→ **EXERCISE DETAILS**: Here is the task for the records below: repeat exactly the lines from the one with "Given: Open the BlastIQ menu" to the one with "Image resolution: width=1200", both included, and nothing else.

→ **INFORMATION SHOWN**:
============================================================
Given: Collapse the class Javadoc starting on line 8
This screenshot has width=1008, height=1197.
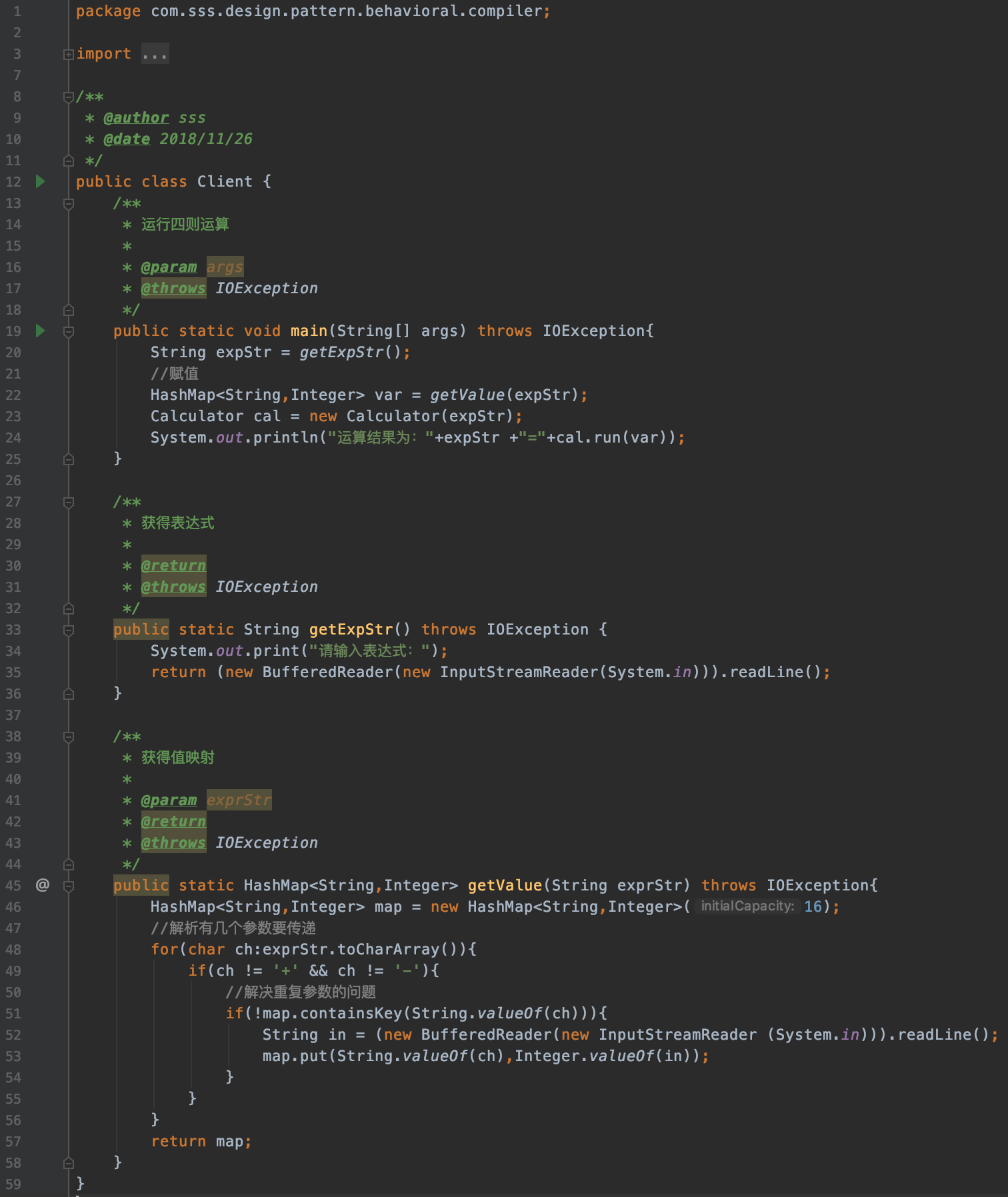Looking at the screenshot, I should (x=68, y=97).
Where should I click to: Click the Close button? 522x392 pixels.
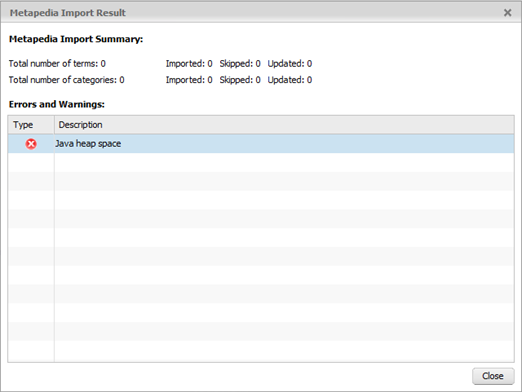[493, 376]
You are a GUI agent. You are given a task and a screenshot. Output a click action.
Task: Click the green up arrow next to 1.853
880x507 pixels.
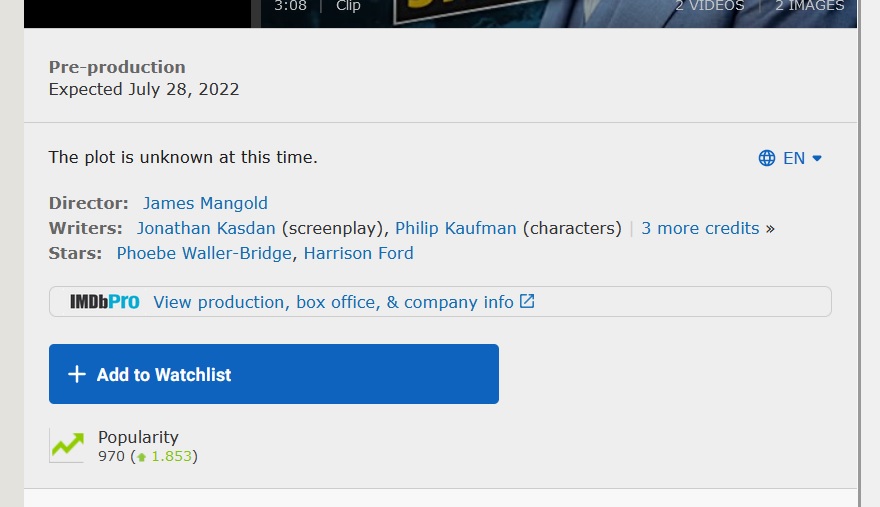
============================================================
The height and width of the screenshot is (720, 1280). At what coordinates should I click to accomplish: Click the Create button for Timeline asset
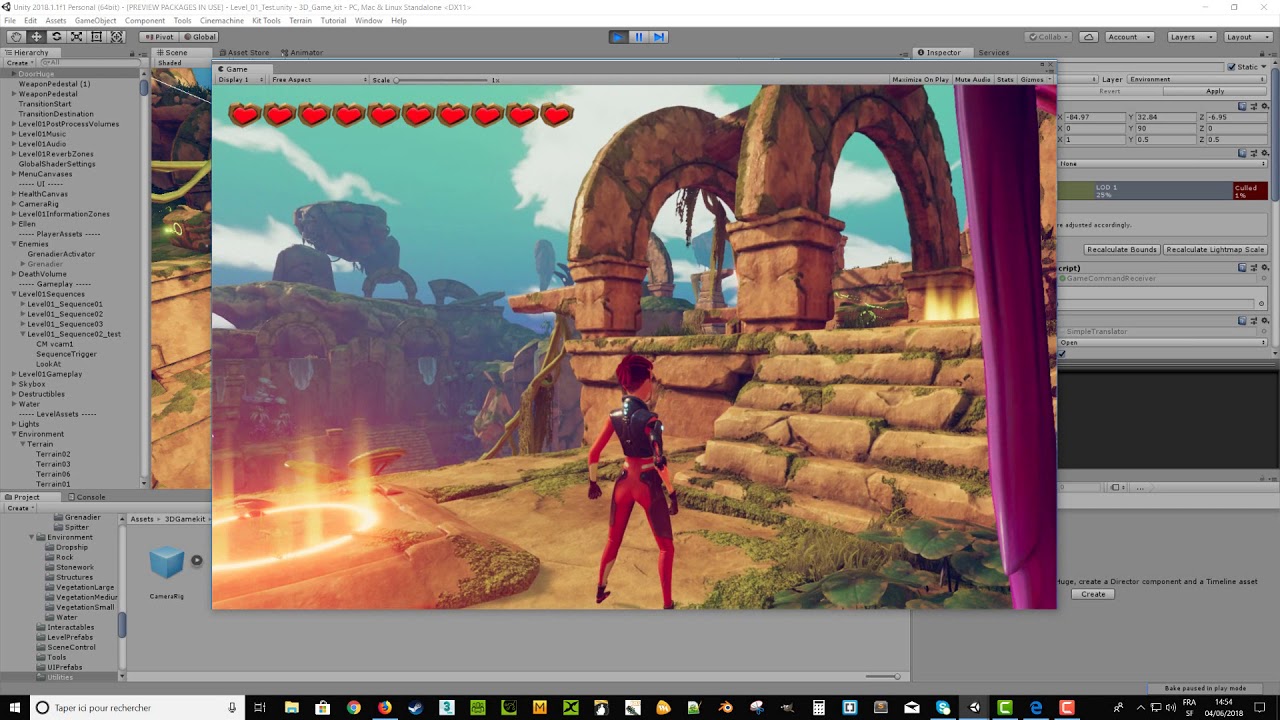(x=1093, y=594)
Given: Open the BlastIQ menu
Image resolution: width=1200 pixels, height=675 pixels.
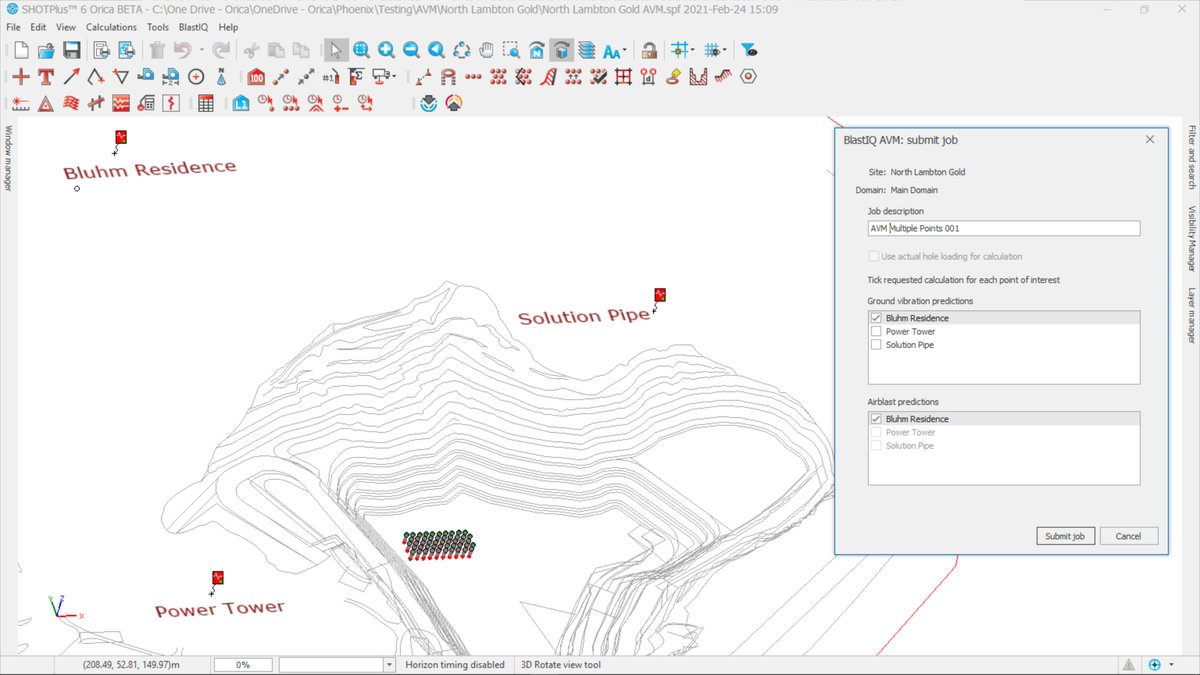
============================================================
→ **ANSWER FOR THE TASK**:
Given: Open the BlastIQ menu
Image resolution: width=1200 pixels, height=675 pixels.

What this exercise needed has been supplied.